I'm sorry to say the Rebel was, in some ways, an entirely appropriate mascot. We were white — abnormally white, even for the standards of Antelope Valley. When I graduated in 2005, just 8% of students at QHHS were black, while I was among the 70% that were white. By contrast, Antelope Valley High — the local public school without the esteemed International Baccalaureate program — had more black students than white: 33% to 25%. At Quartz Hill, equipped with our superior collegiate training and emboldened by our rebellious mascot, a common joke was that the A.V. in A.V. High School stood for African Village.
That kids in high school make racist jokes is not news, but in retrospect it seems to me that our surrounding iconography not only permitted but also encouraged our behavior.

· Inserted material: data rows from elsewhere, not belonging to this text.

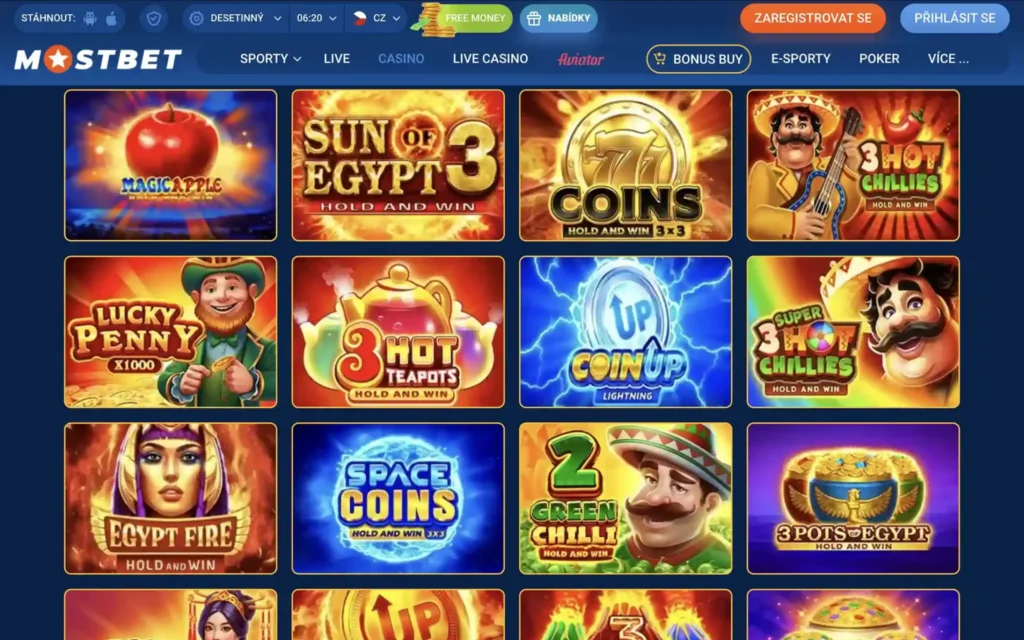Click the Přihlásit se login button
This screenshot has height=640, width=1024.
coord(954,18)
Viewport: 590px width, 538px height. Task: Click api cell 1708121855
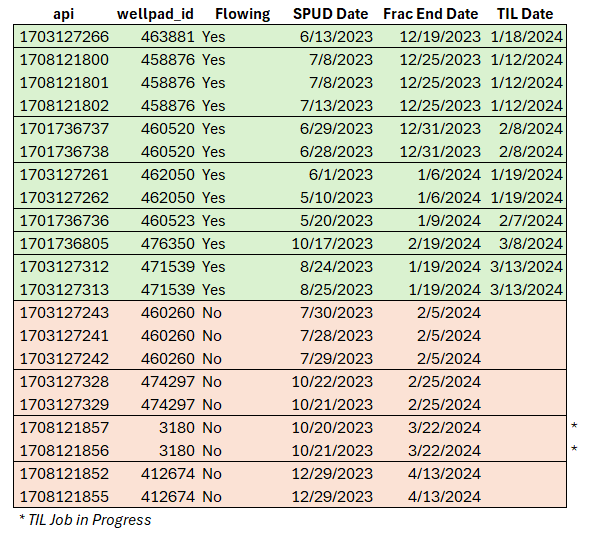coord(64,497)
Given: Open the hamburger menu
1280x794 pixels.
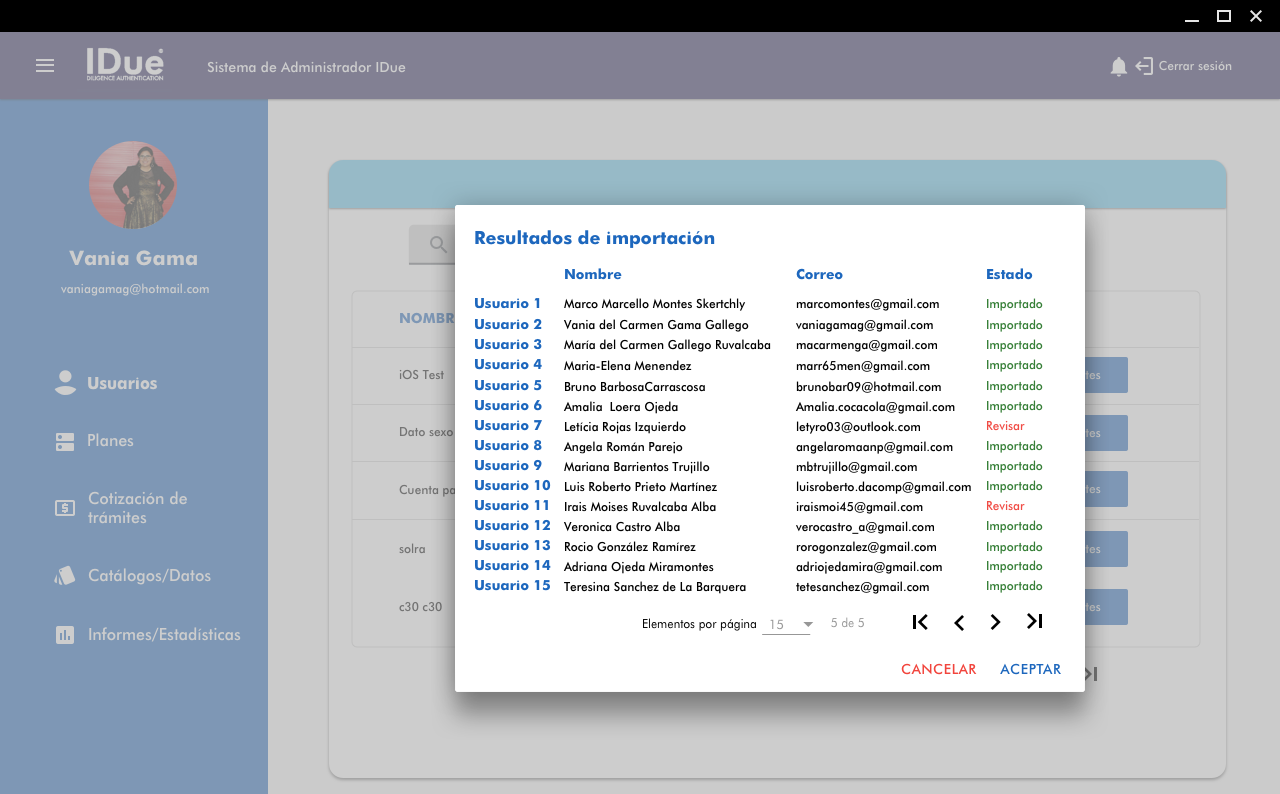Looking at the screenshot, I should tap(45, 66).
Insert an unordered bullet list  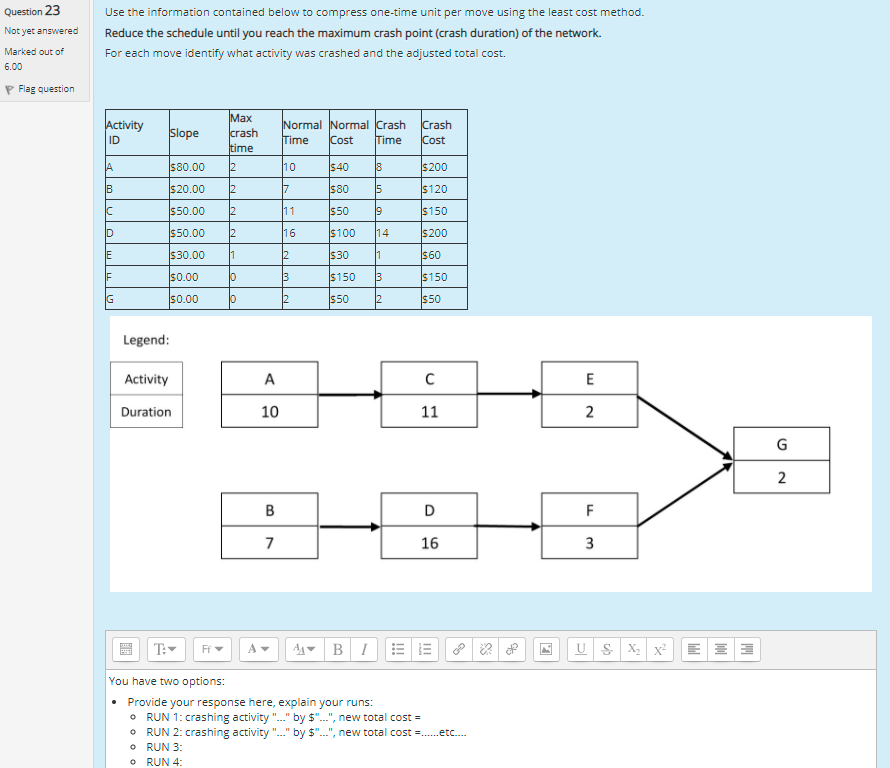(x=398, y=649)
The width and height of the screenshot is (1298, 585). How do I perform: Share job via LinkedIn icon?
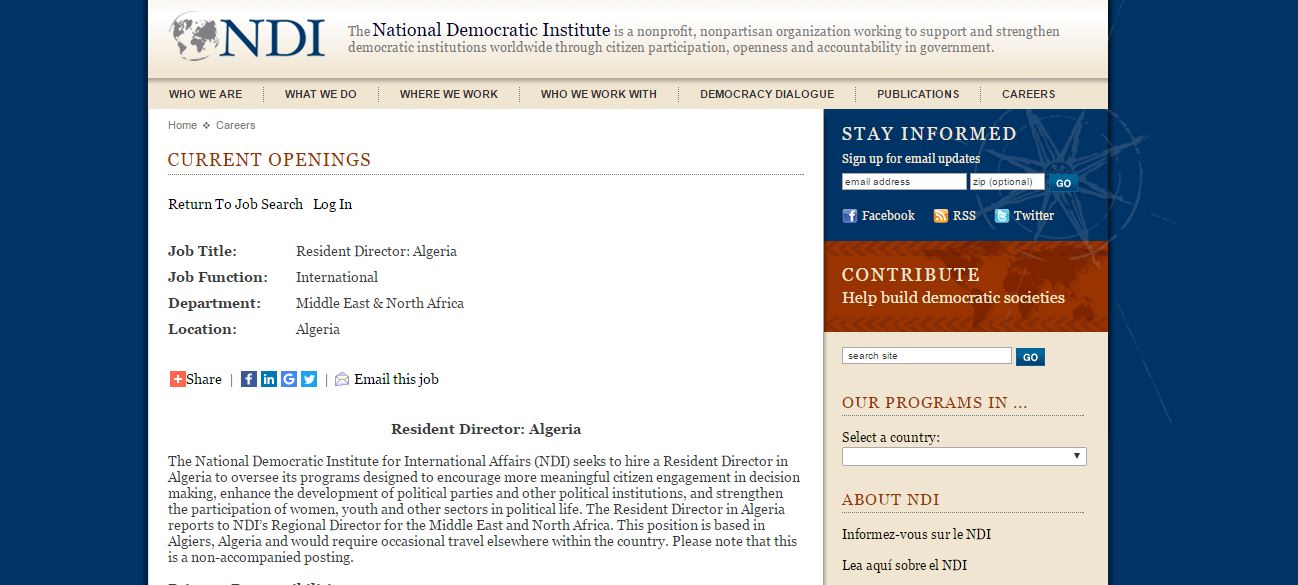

Even if the Rebel wasn't technically a Confederate by the time I reached high school, the word "rebel" itself is a racially loaded term. In our cultural imagination, rebels are almost exclusively young white men. (Think of Luke Skywalker, and the backlash when one of the main characters in "The Force Awakens" was revealed to be black.) Young black men fighting against oppressive systems — say, police brutality — are rarely afforded the same label. More commonly they're referred to as thugs, criminals, delinquents and opportunists.
What does it mean to live in a culture that's simultaneously disdainful of disrespect and yet extremely proud of rebelliousness? Where the line between the two is so thick and darkly drawn?
Any reluctance to remove statues and flags has to do with pride. The question is, who gets to be proud, and what do we want to be proud of?
Confederate history is not tethered to the South. The stars and bars held high by a white terrorist in a photograph taken before he massacred nine black churchgoers in Charleston, S.C., is the same flag hoisted across the hateful shadows of this country, from Virginia to Washington, from New England to California. In the age of newly emboldened white supremacists, it should be painfully obvious that no longer is the Confederate statue a symbol of Southern pride; it is a symbol of white pride.
Banning state agencies from displaying the Confederate flag, as Gov. Jerry Brown has done in California — stowing it rightfully in museums and in history books — will not end racism. But it can suggest to young people that our government, despite its worst elements, despite its leader, is in the business of dismantling the scaffoldings of hate, that we reject the heinous and boundless ideology of white supremacy. Any call to compromise — to change hats, as it were — is absurd, ineffective, and dishonest. What's needed is complete removal. Removing these shameful icons will help, a little, to put our slave days behind us.
Chris McCormick is an assistant professor at Minnesota State University, Mankato, and the author of "Desert Boys."